Estas estruturas têm na verdade um nome científico: Muscae volitantes. Não se tratam de insetos ou bactérias. Na verdade, são pequenos objetos dentro dos olhos. Podem ser pedaços de tecido, glóbulos vermelhos ou agregados de proteína que flutuam no humor vítreo. O humor vítreo não é mais do que uma substância “gelatinosa” que preenche o volume do olho, estando, portanto, entre a pupila e a retina.

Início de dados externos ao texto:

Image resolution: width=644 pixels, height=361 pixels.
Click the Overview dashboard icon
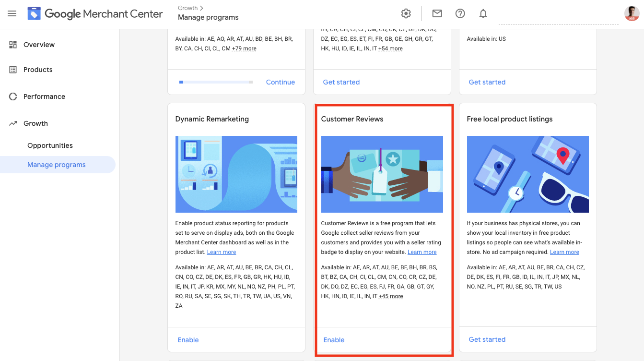pos(13,45)
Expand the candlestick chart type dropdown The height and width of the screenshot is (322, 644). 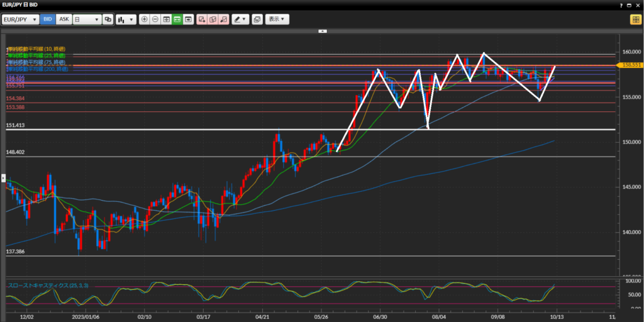[x=126, y=19]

E porque vemos estas estruturas?
A luz através o humor vítreo, onde pairam estas estruturas, até chegar à retina. A retina contém as células que são ativadas pela luz e passam essa informação para o cérebro. Com a entrada da luz, estas estruturas fazem sombra e acabam por se tornar visíveis.

E os pontos brancos brilhantes?
Existe ainda outro fenómeno chamado de fenómeno entópico de campo azul. Neste caso, não são objetos a pairaram no humor vítreo. Neste caso, são os glóbulos brancos a circular nos capilares da retina. O tamanho destas células é capaz de abrandar os glóbulos vermelhos, criando zonas em que apenas há plasma sanguínea e depois surge um glóbulo branco. Quando se olhar para uma superfície azul brilhante, como o sol, é possível ver esses pontos a mexer, os glóbulos brancos. Isto acontece porque a luz azul não é absorvida pelo plasma sanguíneo ou pelo glóbulos brancos como acontecia com o glóbulos vermelhos.